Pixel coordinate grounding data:
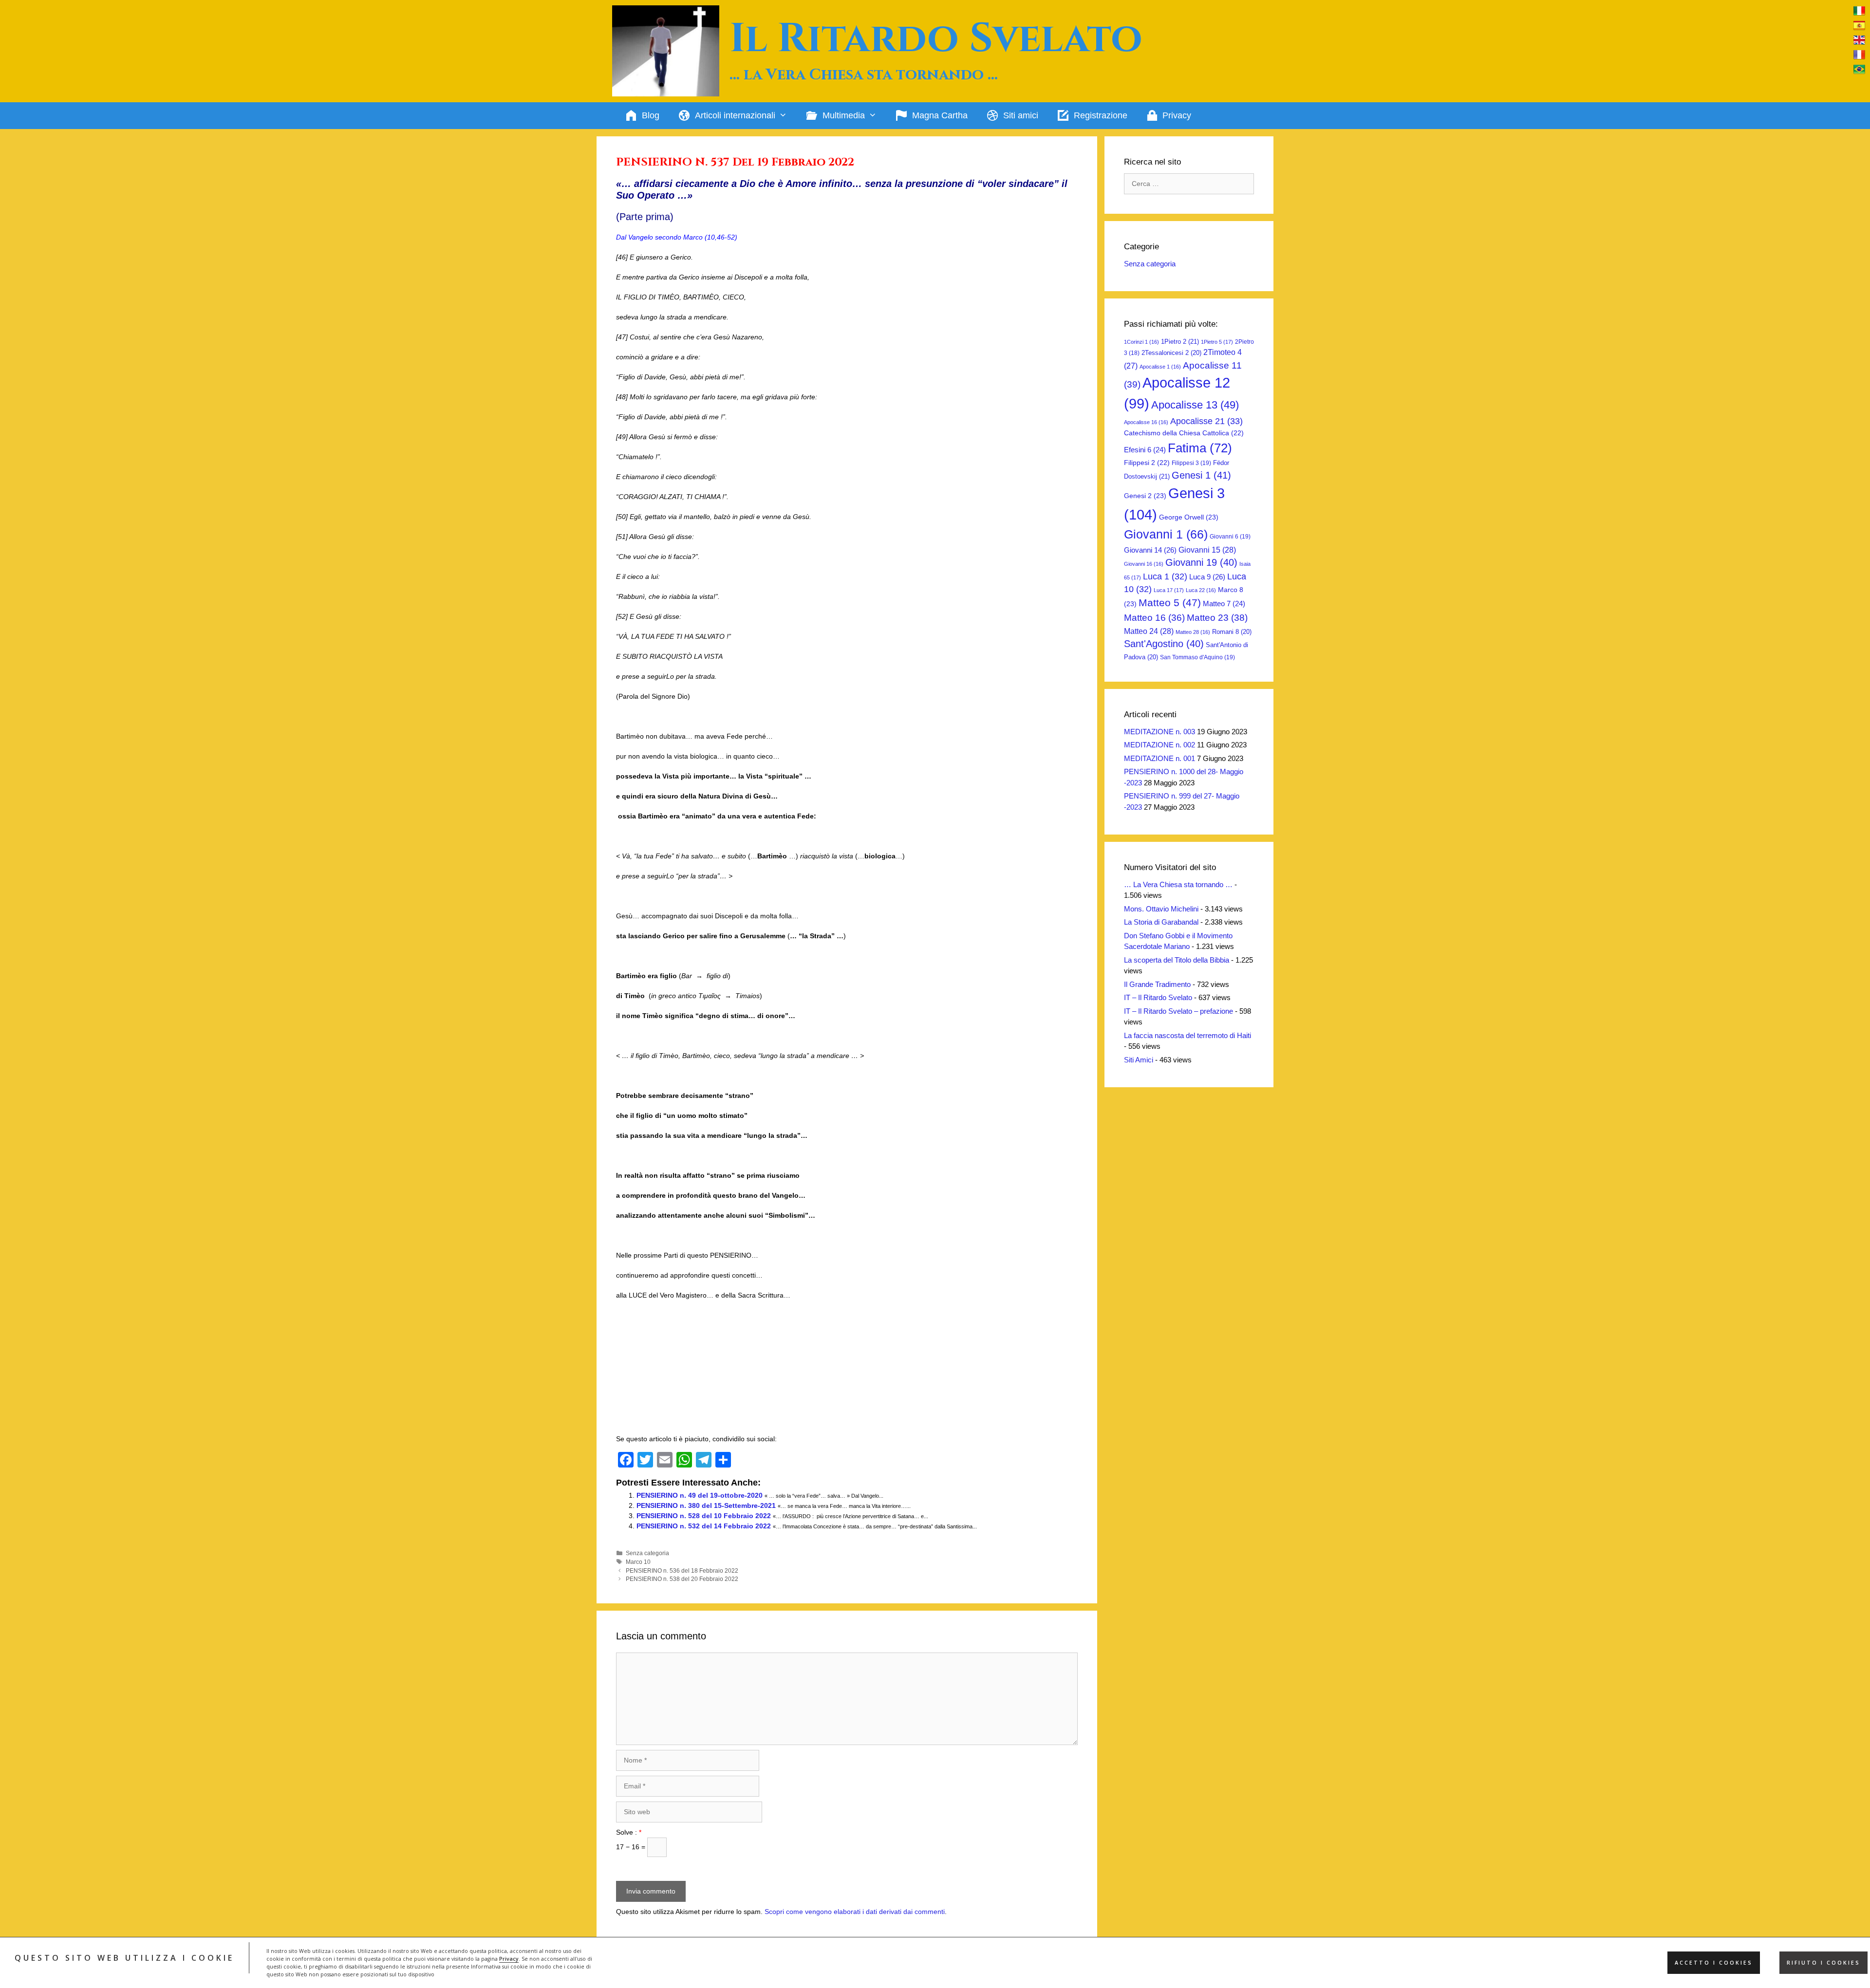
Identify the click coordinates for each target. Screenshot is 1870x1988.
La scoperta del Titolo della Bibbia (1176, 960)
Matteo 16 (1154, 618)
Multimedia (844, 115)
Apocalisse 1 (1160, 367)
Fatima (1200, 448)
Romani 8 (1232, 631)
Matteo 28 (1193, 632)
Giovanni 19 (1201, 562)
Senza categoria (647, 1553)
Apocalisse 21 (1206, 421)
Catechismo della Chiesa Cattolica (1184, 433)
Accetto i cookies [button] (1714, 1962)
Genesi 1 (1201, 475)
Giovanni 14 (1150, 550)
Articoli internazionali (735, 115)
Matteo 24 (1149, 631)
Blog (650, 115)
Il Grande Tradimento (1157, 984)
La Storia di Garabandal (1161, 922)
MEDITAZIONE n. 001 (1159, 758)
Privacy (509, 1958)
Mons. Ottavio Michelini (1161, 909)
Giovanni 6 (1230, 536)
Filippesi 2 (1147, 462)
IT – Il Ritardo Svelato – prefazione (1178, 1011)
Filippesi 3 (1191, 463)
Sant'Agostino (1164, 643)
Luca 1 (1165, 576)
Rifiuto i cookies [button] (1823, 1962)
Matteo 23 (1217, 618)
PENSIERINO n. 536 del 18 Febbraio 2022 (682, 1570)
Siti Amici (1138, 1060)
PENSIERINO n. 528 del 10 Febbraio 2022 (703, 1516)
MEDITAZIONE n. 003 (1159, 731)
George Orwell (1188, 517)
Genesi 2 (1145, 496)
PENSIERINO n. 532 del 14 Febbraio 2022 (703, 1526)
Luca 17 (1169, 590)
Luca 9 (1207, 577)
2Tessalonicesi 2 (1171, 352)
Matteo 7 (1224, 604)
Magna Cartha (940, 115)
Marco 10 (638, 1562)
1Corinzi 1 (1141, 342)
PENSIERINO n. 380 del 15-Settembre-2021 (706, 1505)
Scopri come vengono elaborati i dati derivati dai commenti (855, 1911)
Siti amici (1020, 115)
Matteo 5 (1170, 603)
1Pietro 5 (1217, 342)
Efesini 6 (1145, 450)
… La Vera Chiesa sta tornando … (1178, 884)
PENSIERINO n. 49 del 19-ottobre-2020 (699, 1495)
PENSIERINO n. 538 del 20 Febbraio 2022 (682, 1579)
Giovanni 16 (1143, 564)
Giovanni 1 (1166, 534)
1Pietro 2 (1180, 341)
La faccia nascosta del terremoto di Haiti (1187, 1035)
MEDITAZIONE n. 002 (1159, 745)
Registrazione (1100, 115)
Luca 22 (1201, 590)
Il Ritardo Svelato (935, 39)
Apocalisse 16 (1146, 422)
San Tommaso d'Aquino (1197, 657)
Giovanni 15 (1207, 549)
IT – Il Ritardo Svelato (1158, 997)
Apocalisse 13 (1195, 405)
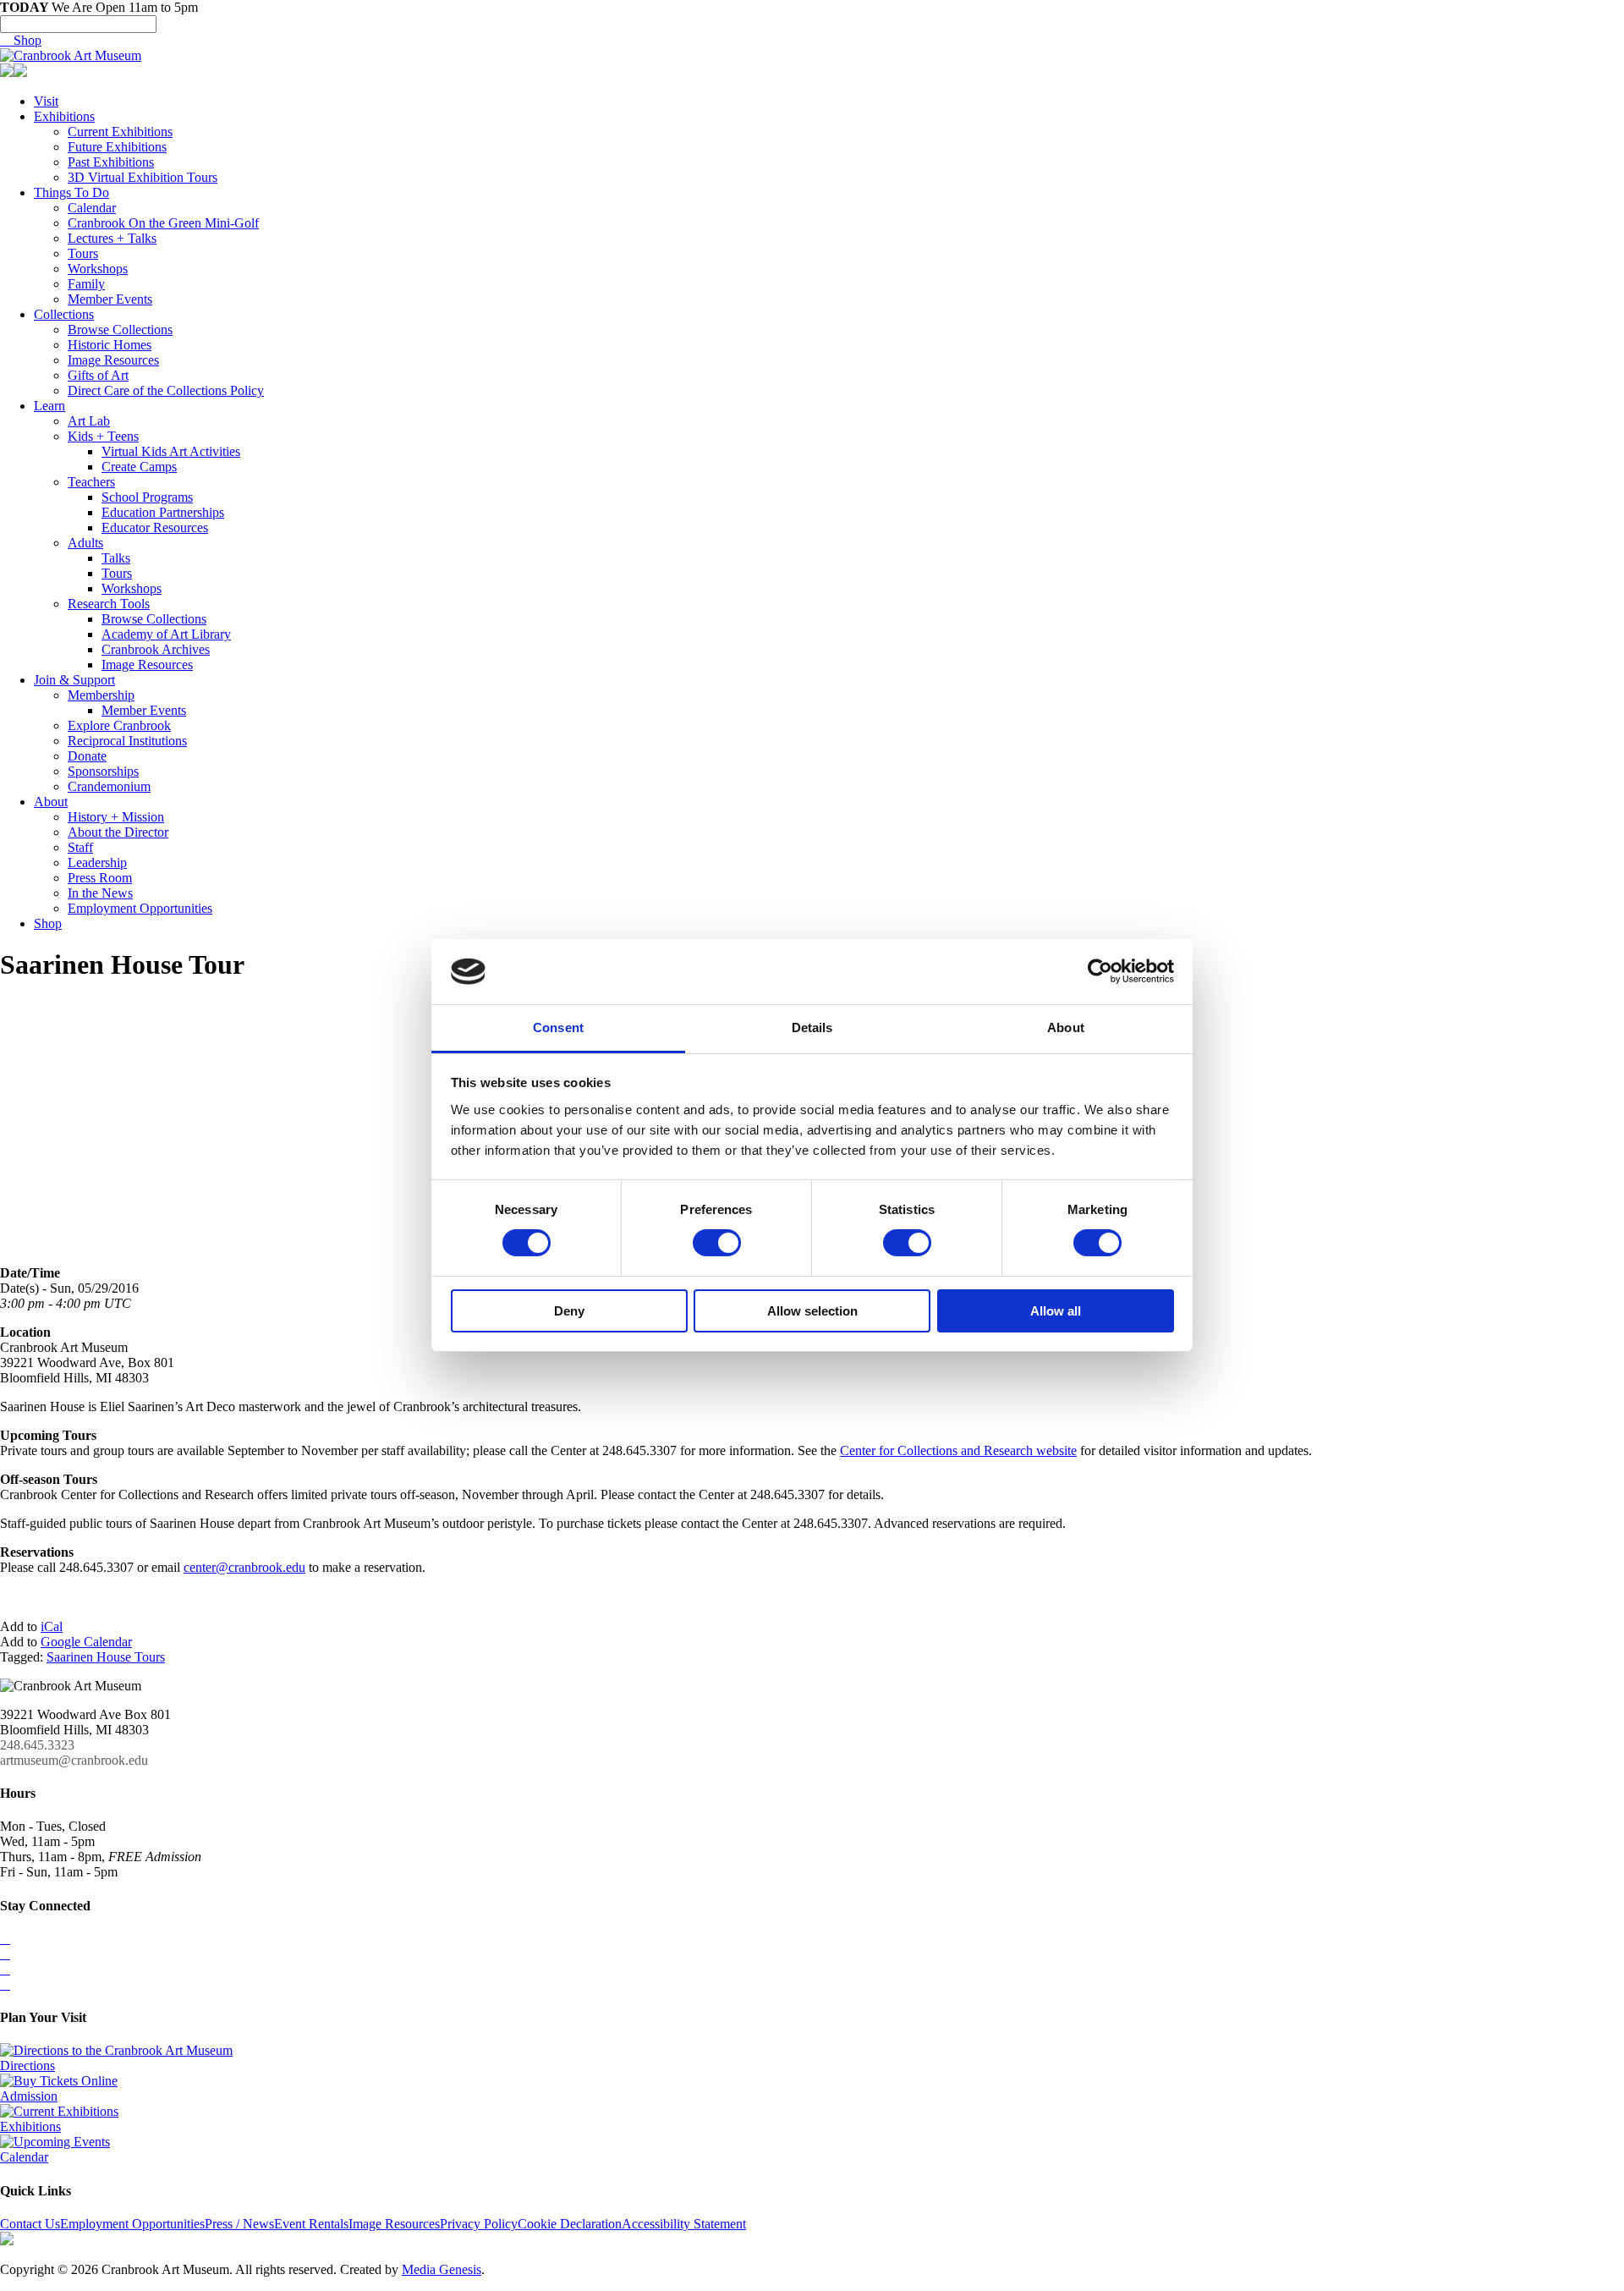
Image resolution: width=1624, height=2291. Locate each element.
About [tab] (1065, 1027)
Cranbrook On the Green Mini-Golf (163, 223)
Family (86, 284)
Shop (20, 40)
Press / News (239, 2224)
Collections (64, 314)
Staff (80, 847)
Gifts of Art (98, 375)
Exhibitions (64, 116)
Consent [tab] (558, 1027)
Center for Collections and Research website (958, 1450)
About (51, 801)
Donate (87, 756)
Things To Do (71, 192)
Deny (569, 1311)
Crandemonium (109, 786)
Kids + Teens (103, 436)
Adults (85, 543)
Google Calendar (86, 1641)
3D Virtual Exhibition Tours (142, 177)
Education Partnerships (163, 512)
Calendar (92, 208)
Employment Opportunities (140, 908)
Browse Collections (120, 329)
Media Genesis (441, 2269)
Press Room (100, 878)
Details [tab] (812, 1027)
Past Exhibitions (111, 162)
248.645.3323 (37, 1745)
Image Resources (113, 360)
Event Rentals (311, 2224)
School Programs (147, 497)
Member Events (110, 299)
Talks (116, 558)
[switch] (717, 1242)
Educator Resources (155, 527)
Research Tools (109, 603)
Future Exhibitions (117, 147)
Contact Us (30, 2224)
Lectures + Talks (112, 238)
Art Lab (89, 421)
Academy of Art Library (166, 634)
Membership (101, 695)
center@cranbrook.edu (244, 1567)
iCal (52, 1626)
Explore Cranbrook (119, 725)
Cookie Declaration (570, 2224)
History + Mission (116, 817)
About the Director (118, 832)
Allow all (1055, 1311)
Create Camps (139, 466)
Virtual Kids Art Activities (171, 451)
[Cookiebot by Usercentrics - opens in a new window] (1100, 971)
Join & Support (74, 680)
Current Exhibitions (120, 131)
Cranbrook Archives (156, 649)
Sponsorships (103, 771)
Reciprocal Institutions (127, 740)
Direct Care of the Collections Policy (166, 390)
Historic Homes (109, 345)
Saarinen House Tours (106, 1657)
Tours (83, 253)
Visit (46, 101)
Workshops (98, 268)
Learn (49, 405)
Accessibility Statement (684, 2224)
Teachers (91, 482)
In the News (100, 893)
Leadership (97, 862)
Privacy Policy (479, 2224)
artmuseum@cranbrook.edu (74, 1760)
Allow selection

Work to be completed:
An exact retyping of the entries, without images, is the required answer.

Answer section:
Identify the click coordinates for each target. Screenshot is 1870x1988.
La scoperta del Titolo della Bibbia (1176, 960)
Matteo 16 (1154, 618)
Multimedia (844, 115)
Apocalisse 1 (1160, 367)
Fatima (1200, 448)
Romani 8 (1232, 631)
Matteo 28 (1193, 632)
Giovanni 19 (1201, 562)
Senza categoria (647, 1553)
Apocalisse 21 (1206, 421)
Catechismo della Chiesa Cattolica (1184, 433)
Accetto i cookies [button] (1714, 1962)
Genesi 1 (1201, 475)
Giovanni 14 (1150, 550)
Articoli internazionali (735, 115)
Matteo 24 (1149, 631)
Blog (650, 115)
Il Grande Tradimento (1157, 984)
La Storia di Garabandal (1161, 922)
MEDITAZIONE n. 001 (1159, 758)
Privacy (509, 1958)
Mons. Ottavio Michelini (1161, 909)
Giovanni 6 (1230, 536)
Filippesi 2 (1147, 462)
IT – Il Ritardo Svelato – prefazione (1178, 1011)
Filippesi 3 (1191, 463)
Sant'Agostino (1164, 643)
Luca 1 (1165, 576)
Rifiuto i cookies [button] (1823, 1962)
Matteo 23 (1217, 618)
PENSIERINO n. 536 del 18 Febbraio 2022 (682, 1570)
Siti Amici (1138, 1060)
PENSIERINO n. 528 del 10 Febbraio 2022 (703, 1516)
MEDITAZIONE n. 003 (1159, 731)
George Orwell (1188, 517)
Genesi 2 (1145, 496)
PENSIERINO n. 532 del 14 Febbraio 2022 (703, 1526)
Luca 17 (1169, 590)
Luca 9 (1207, 577)
2Tessalonicesi 2 (1171, 352)
Matteo 7 (1224, 604)
Magna Cartha (940, 115)
Marco 10 (638, 1562)
1Corinzi 1 (1141, 342)
PENSIERINO n. 380 del 15-Settembre-2021 (706, 1505)
Scopri come vengono elaborati i dati derivati dai commenti (855, 1911)
Siti amici (1020, 115)
Matteo 5 (1170, 603)
1Pietro 5 (1217, 342)
Efesini 6 (1145, 450)
… La Vera Chiesa sta tornando … (1178, 884)
PENSIERINO n. 49 del 19-ottobre-2020 (699, 1495)
PENSIERINO n. 538 del 20 Febbraio 2022 (682, 1579)
Giovanni 16 (1143, 564)
Giovanni 1 (1166, 534)
1Pietro 2 (1180, 341)
La faccia nascosta del terremoto di Haiti (1187, 1035)
MEDITAZIONE n. 002 (1159, 745)
Registrazione (1100, 115)
Luca 22 (1201, 590)
Il Ritardo Svelato (935, 39)
Apocalisse 16 (1146, 422)
San Tommaso d'Aquino (1197, 657)
Giovanni 15 (1207, 549)
IT – Il Ritardo Svelato (1158, 997)
Apocalisse 13 (1195, 405)
Image resolution: width=1624, height=2291. Locate each element.
About [tab] (1065, 1027)
Cranbrook On the Green Mini-Golf (163, 223)
Family (86, 284)
Shop (20, 40)
Press / News (239, 2224)
Collections (64, 314)
Staff (80, 847)
Gifts of Art (98, 375)
Exhibitions (64, 116)
Consent [tab] (558, 1027)
Center for Collections and Research website (958, 1450)
About (51, 801)
Donate (87, 756)
Things To Do (71, 192)
Deny (569, 1311)
Crandemonium (109, 786)
Kids + Teens (103, 436)
Adults (85, 543)
Google Calendar (86, 1641)
3D Virtual Exhibition Tours (142, 177)
Education Partnerships (163, 512)
Calendar (92, 208)
Employment Opportunities (140, 908)
Browse Collections (120, 329)
Media Genesis (441, 2269)
Press Room (100, 878)
Details [tab] (812, 1027)
Past Exhibitions (111, 162)
248.645.3323 (37, 1745)
Image Resources (113, 360)
Event Rentals (311, 2224)
School Programs (147, 497)
Member Events (110, 299)
Talks (116, 558)
[switch] (717, 1242)
Educator Resources (155, 527)
Research Tools (109, 603)
Future Exhibitions (117, 147)
Contact Us (30, 2224)
Lectures + Talks (112, 238)
Art Lab (89, 421)
Academy of Art Library (166, 634)
Membership (101, 695)
center@cranbrook.edu (244, 1567)
iCal (52, 1626)
Explore Cranbrook (119, 725)
Cookie Declaration (570, 2224)
History + Mission (116, 817)
About the Director (118, 832)
Allow all (1055, 1311)
Create Camps (139, 466)
Virtual Kids Art Activities (171, 451)
[Cookiebot by Usercentrics - opens in a new window] (1100, 971)
Join & Support (74, 680)
Current Exhibitions (120, 131)
Cranbrook Archives (156, 649)
Sponsorships (103, 771)
Reciprocal Institutions (127, 740)
Direct Care of the Collections Policy (166, 390)
Historic Homes (109, 345)
Saarinen House Tours (106, 1657)
Tours (83, 253)
Visit (46, 101)
Workshops (98, 268)
Learn (49, 405)
Accessibility Statement (684, 2224)
Teachers (91, 482)
In the News (100, 893)
Leadership (97, 862)
Privacy Policy (479, 2224)
artmuseum@cranbrook.edu (74, 1760)
Allow selection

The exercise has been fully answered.